ATI RN
ATI Mental Health Practice A
1. During a routine health screening, a grieving widow whose husband died 15 months ago reports emptiness, a loss of self, difficulty thinking of the future, and anger at her dead husband. The nurse suggests bereavement counseling. The widow is most likely suffering from:
- A. Major depression
- B. Normal grieving
- C. Adjustment disorder
- D. Posttraumatic stress disorder
Correct answer: C
Rationale: The widow's symptoms align more closely with an adjustment disorder rather than major depression, normal grieving, or posttraumatic stress disorder. The widow's prolonged struggle in coping with the loss, characterized by emptiness, loss of self, difficulty envisioning the future, and anger towards her deceased husband, indicates an inability to adapt to the loss. These symptoms are indicative of an adjustment disorder, which typically arises in response to a significant life stressor and persists beyond what is considered a normal grieving process. Bereavement counseling can help the widow navigate her emotions and coping strategies during this challenging period.
2. A healthcare provider is assessing a client with generalized anxiety disorder (GAD). Which of the following findings shouldn't the healthcare provider expect?
- A. Restlessness
- B. Fatigue
- C. Excessive worry
- D. Mania
Correct answer: D
Rationale: In clients with generalized anxiety disorder (GAD), common symptoms include restlessness, fatigue, excessive worry, and irritability. Mania is not typically associated with GAD; instead, it is a key feature of bipolar disorder. Therefore, the healthcare provider should not expect to find mania in a client with GAD.
3. A client with bipolar disorder is experiencing a depressive episode. Which of the following interventions should the nurse implement? Select one that does not apply.
- A. Encourage participation in activities
- B. Promote adequate nutrition and hydration
- C. Monitor for suicidal ideation
- D. Discourage verbalization of feelings
Correct answer: D
Rationale: Interventions for a client with bipolar disorder experiencing a depressive episode include encouraging participation in activities, promoting adequate nutrition and hydration, monitoring for suicidal ideation, and providing a structured daily schedule. Discussing feelings is an essential part of therapy for clients with bipolar disorder, thus discouraging verbalization of feelings is not therapeutic and should not be implemented. Choice D is incorrect because it goes against the principles of therapeutic communication and emotional expression, which are crucial in managing bipolar disorder.

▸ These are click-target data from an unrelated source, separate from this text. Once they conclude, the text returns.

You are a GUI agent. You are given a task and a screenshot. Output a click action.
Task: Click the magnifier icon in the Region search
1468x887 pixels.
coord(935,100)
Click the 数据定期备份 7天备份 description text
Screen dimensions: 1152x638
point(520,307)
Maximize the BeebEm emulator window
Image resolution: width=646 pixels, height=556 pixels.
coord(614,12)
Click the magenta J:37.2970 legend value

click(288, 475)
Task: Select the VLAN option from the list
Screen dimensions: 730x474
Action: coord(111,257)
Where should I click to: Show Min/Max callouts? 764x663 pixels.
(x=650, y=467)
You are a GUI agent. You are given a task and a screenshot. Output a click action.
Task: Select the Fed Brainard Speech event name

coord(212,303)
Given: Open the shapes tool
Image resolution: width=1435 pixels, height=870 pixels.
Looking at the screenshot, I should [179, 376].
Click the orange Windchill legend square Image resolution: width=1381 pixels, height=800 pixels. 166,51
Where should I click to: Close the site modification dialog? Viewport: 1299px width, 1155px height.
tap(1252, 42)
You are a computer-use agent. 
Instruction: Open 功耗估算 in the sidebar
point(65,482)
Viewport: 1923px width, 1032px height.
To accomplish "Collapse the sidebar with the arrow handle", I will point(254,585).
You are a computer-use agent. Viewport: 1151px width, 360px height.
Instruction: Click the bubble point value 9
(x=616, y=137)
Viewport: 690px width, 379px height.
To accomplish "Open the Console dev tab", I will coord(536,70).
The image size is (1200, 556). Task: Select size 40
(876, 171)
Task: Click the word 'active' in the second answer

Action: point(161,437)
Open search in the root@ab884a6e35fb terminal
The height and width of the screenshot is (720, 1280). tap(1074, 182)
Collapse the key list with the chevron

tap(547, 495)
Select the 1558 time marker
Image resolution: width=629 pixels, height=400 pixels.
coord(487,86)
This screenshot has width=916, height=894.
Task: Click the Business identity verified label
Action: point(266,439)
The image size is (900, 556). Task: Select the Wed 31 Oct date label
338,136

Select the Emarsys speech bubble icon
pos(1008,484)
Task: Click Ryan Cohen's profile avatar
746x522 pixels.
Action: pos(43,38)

4. Which chronic medical condition commonly triggers major depressive disorder?
- A. Pain
- B. Hypertension
- C. Hypothyroidism
- D. Crohn's disease
Correct answer: A
Rationale: Chronic pain is a common trigger for major depressive disorder. The persistent and distressing nature of chronic pain can lead to feelings of hopelessness, helplessness, and contribute to the development of major depressive disorder in individuals experiencing it.
5. When assessing a client diagnosed with post-traumatic stress disorder (PTSD), which finding should the nurse expect?
- A. Hypervigilance
- B. Insomnia
- C. Flashbacks
- D. Suicidal ideation
Correct answer: A
Rationale: Clients with PTSD commonly exhibit symptoms such as hypervigilance, insomnia, flashbacks, difficulty concentrating, and increased irritability. Hypervigilance refers to an enhanced state of awareness and alertness, often seen in individuals with PTSD as they are constantly on guard for potential threats. Insomnia is a common sleep disturbance associated with PTSD, where individuals may have trouble falling or staying asleep. Flashbacks involve re-experiencing the traumatic event as if it is occurring in the present moment. Suicidal ideation, while a serious concern in mental health, is not a hallmark symptom specifically associated with PTSD. Therefore, the correct finding that the nurse should expect when assessing a client diagnosed with PTSD is hypervigilance.